:: Texto

12/23/2016

La fuerza de creer

    Daniel, mi pequeño, quiere un hámster para Navidad. Una mascota es el regalo que ahora Santa, o el Niño Jesús o como se diga, tiene la responsabilidad de colocar al pie del árbol. Mañana, tarde y noche, Gordito, que es como se llamará el roedor, cubre las fantasías y diálogos de Dani, porque semejante personaje, según me informa emocionado,  va a ser otro miembro de la familia, una especie de compañero juguetón, un individuo para el toma y dame cotidiano, en las buenas o en las malas, pero sobre todo, papá, amigo para siempre.

::::
:: Material

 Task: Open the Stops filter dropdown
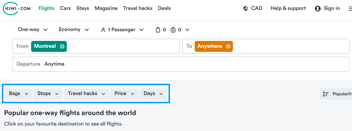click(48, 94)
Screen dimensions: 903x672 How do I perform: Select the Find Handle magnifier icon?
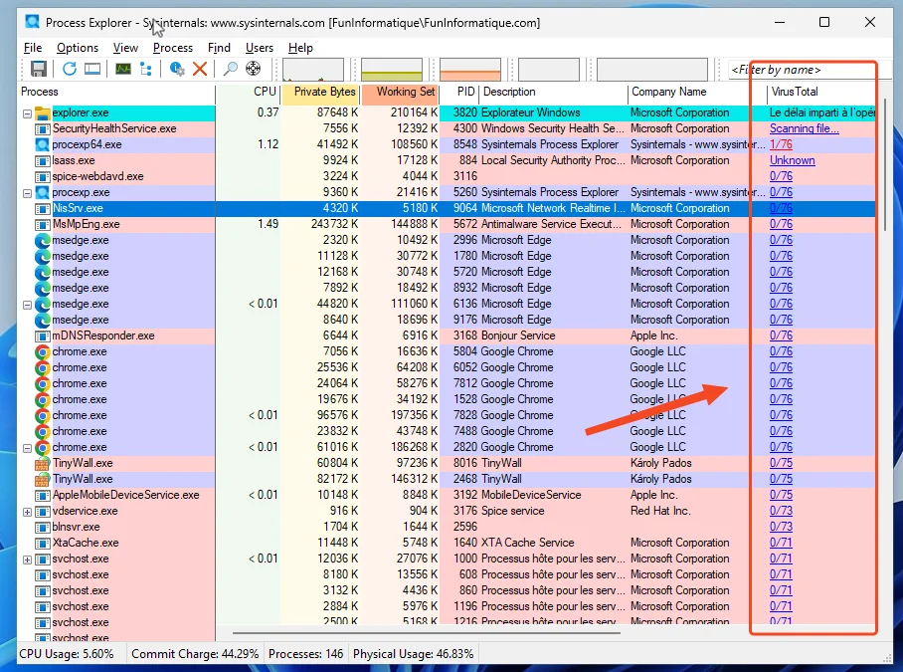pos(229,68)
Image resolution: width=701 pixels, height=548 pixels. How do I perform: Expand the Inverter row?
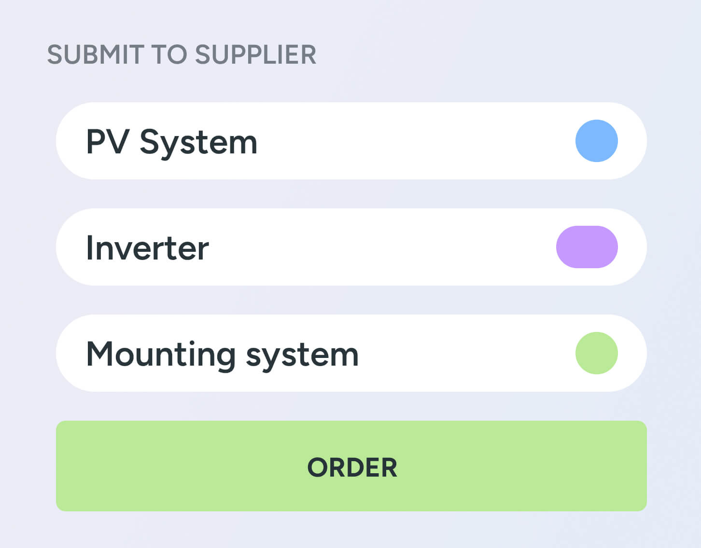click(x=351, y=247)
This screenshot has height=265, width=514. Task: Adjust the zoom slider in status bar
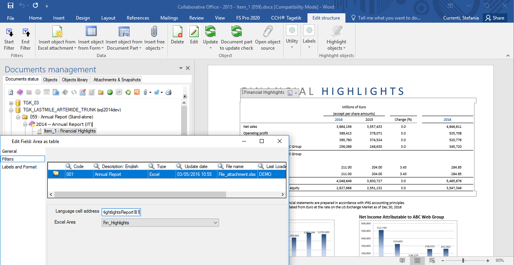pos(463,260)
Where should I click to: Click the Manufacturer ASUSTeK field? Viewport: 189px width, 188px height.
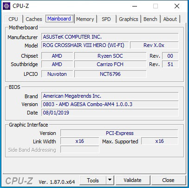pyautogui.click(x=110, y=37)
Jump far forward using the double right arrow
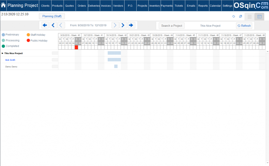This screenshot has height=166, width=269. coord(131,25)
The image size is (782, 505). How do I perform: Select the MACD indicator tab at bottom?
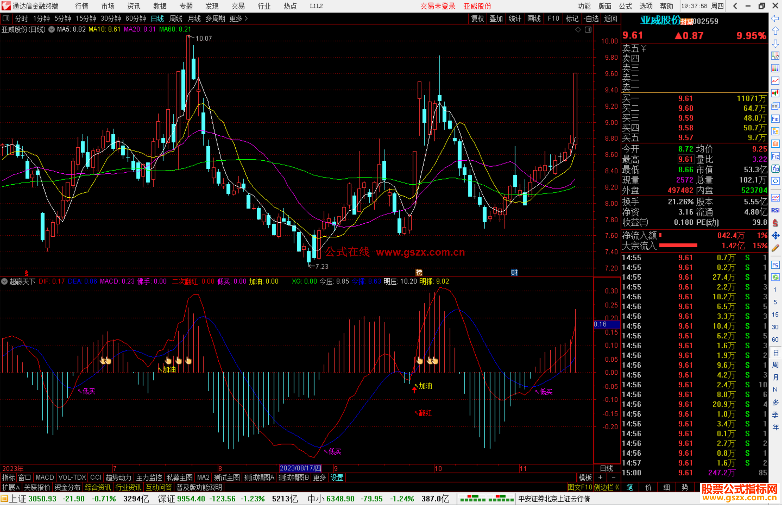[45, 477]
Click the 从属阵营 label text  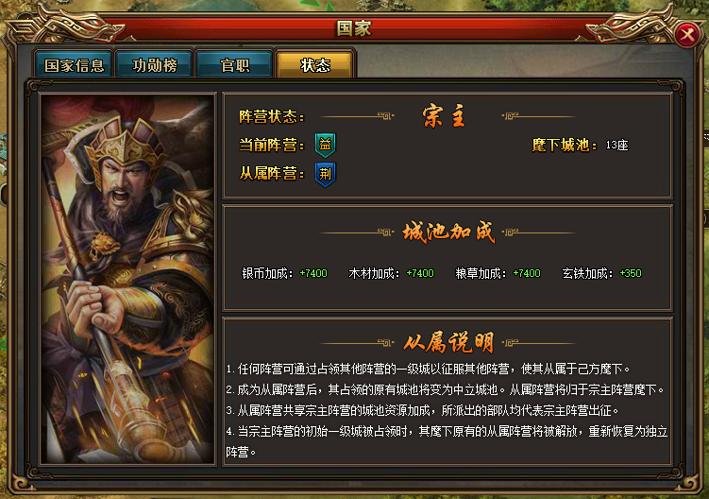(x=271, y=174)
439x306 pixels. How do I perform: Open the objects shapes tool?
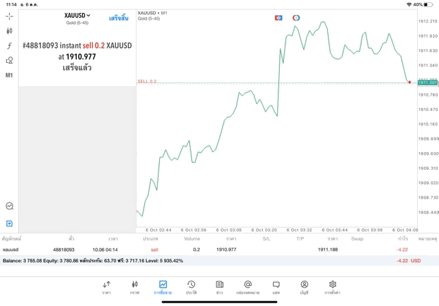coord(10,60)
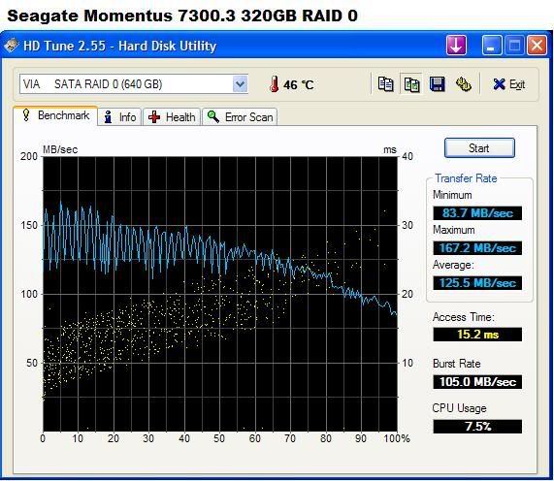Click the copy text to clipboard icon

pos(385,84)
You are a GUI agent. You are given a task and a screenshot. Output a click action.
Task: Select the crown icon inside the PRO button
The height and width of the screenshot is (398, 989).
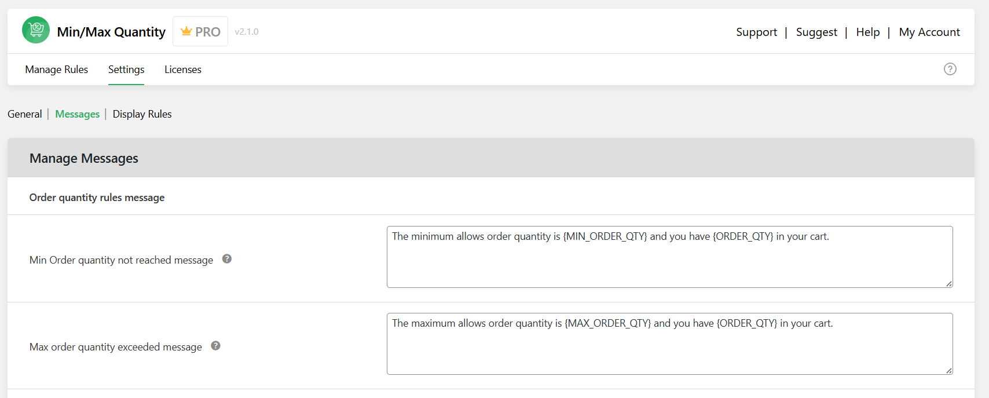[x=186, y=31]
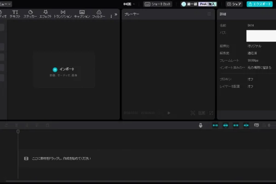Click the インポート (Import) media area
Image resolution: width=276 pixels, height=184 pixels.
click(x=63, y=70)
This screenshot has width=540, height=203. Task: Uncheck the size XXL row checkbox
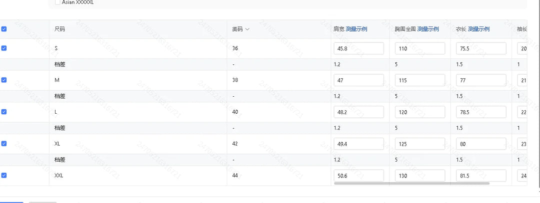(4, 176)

::::
:: Material

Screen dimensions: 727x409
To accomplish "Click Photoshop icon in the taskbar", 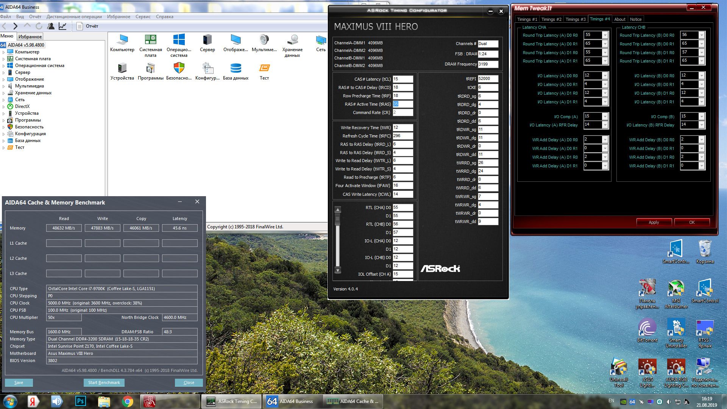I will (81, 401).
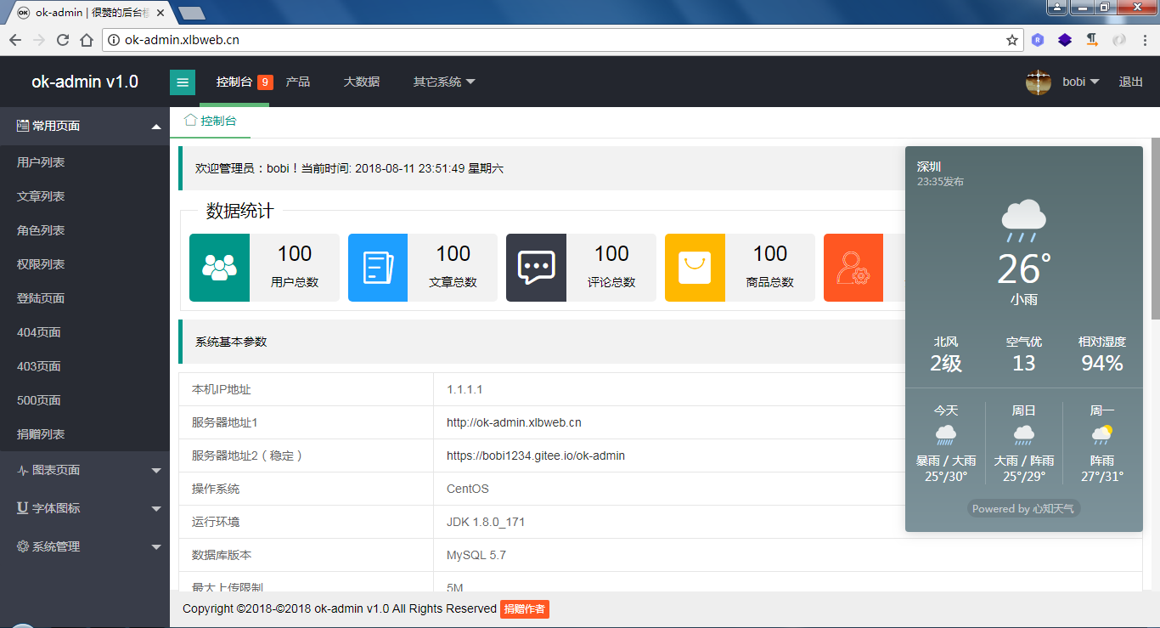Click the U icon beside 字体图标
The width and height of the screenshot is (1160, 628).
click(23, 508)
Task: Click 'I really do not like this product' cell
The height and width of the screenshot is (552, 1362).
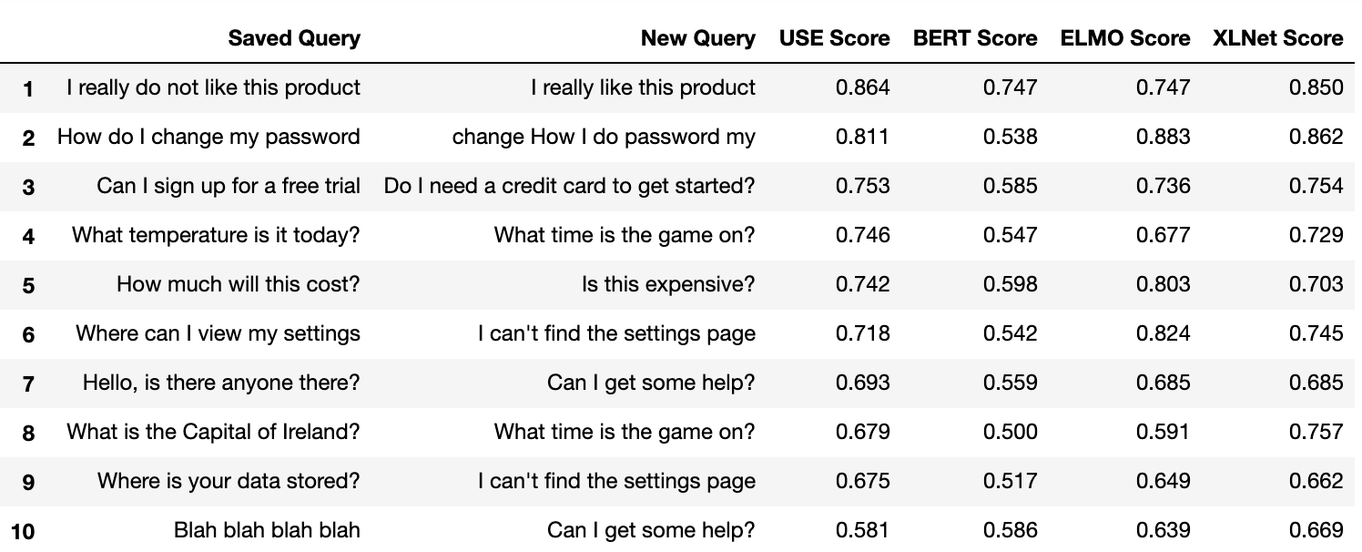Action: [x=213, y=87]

::::
:: Material

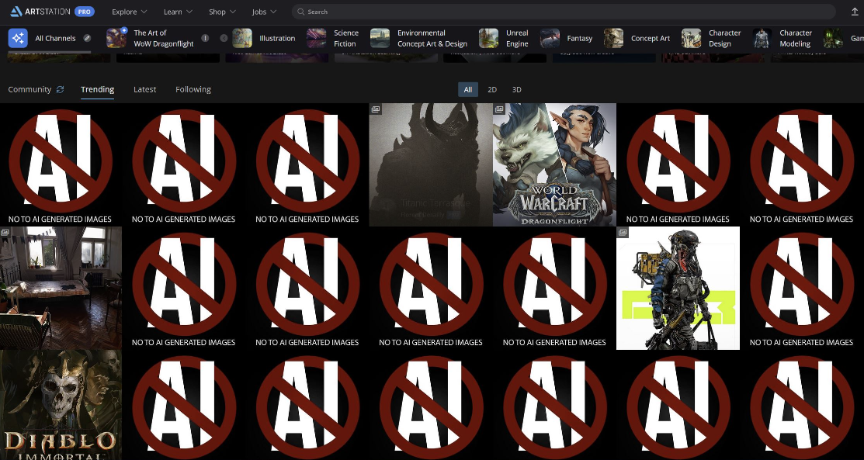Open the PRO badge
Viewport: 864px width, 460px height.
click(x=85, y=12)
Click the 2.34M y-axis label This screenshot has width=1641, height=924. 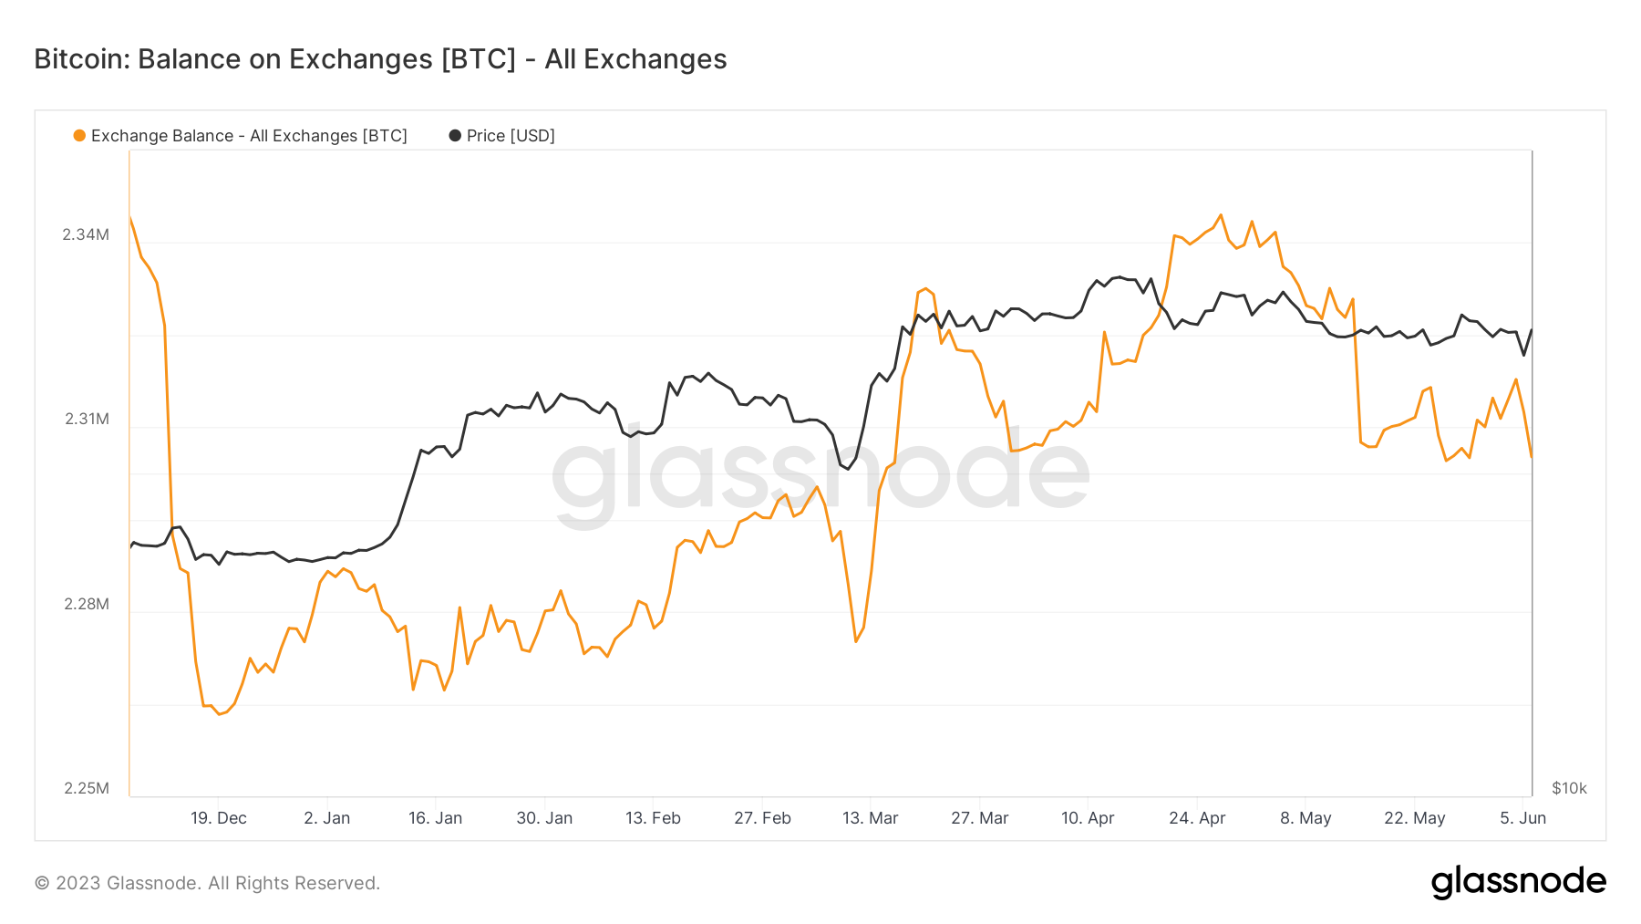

::::

Tareas:
a: Di si cada afirmación concuerda con el texto sobre el hámster de Daniel, respondiendo sí o no y citando literalmente las palabras que lo deciden: (i) Daniel quiere un perro para Navidad. (ii) El roedor se llamará Gordito. (iii) Según Dani, la mascota va a ser otro miembro de la familia.
b: Retoma el texto sobre el hámster de Daniel y continúalo a partir de su última oración.
Los registros no guardan ninguna relación con el texto sobre el hámster de Daniel.

Respuestas del ejercicio:
a:
(i) No: «Daniel, mi pequeño, quiere un hámster para Navidad».
(ii) Sí: «Gordito, que es como se llamará el roedor».
(iii) Sí: «va a ser otro miembro de la familia».

b:
    Daniel cree en la amistad sin ataduras, es decir, sin género de dudas. Un compinche entrañable es este ratón con el que ha aterrado a su madre, cuyo nombre la espanta sólo al escucharlo, y también la ardilla de peluche con quien charla de lo lindo por las noches. O el vecinito de enfrente. O también Santa. Un amigo como Santa no va a dejarlo sin Gordito, asegura, por lo que la otra tarde me invitó a una tienda a buscar la mejor jaula, la adecuada, con juguetes adentro y espacio suficiente para que el peludo deambule en libertad. ¿Libertad? Pues sí, papá, libertad, tomando en cuenta que paseará a diario por mi cuarto como si fuese una extensión de su casa, Gordito vivirá en plena libertad.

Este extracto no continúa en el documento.